Personal life
- Born: January 7, 1917 Saratov, Russia
- Died: March 5, 2008 (aged 91) Jersey City, United States
- Buried: Jerusalem, Israel
- Spouse: Esther Piperburg
- Children: Nachum, Moshe, Yigal, Chaim Nathan, Leah, and Peninah

Religious life
- Religion: Judaism
- Denomination: Orthodox

Jewish leader
- Predecessor: Pesach Levovitz
- Successor: Bernard L. Berzon
- Synagogue: Young Israel of Newark
- Organisation: Rabbinical Council of America
- Began: 1968
- Ended: 1971
- Semikhah: Skokie Yeshiva

= Zev Segal =

Zev Segal ( – ) was an Orthodox Jewish rabbi.

==Biography==
Segal was born in Saratov, Russia and moved to Palestine as a toddler. He survived the 1929 Hebron massacre. He was the founding rabbi of the Young Israel of Newark, and served there for thirty-three years, from 1945 to 1978. During this period, Segal also served a three-year term as president of the Rabbinical Council of America, from 1968 to 1971.

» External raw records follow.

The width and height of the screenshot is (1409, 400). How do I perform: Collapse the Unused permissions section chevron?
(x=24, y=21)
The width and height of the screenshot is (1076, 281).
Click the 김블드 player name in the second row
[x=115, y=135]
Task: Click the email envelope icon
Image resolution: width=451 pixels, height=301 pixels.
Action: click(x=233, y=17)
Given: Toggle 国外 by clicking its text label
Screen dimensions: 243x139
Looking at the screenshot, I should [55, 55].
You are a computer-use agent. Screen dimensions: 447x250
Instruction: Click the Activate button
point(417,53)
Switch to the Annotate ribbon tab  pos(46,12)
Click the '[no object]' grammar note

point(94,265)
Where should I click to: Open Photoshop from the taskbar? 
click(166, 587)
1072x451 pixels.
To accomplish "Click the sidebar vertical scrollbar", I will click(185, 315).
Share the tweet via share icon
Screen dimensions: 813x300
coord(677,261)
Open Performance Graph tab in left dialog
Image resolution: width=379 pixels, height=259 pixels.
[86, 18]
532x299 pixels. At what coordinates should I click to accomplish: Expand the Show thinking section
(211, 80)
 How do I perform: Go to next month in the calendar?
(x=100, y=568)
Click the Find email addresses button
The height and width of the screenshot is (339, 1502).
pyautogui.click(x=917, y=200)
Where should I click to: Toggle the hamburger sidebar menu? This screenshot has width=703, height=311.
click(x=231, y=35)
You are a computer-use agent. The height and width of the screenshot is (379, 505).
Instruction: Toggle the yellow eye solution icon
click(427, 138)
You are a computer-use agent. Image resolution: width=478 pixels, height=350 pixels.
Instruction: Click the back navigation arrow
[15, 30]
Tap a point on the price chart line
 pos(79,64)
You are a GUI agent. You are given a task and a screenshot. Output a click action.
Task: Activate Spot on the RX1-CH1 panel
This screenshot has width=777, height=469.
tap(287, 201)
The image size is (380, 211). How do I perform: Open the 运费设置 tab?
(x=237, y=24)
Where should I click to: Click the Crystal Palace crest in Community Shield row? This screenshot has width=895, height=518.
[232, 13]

Segal was the father of radio broadcaster Nachum Segal, and Rabbi Nate Segal of Staten Island.

Segal was found dead in his car at the bottom of the Hackensack River on March 6, 2008, after being reported missing a day earlier. He was traveling from an appearance on his son's radio show to an appointment in Livingston, New Jersey. Segal was 91.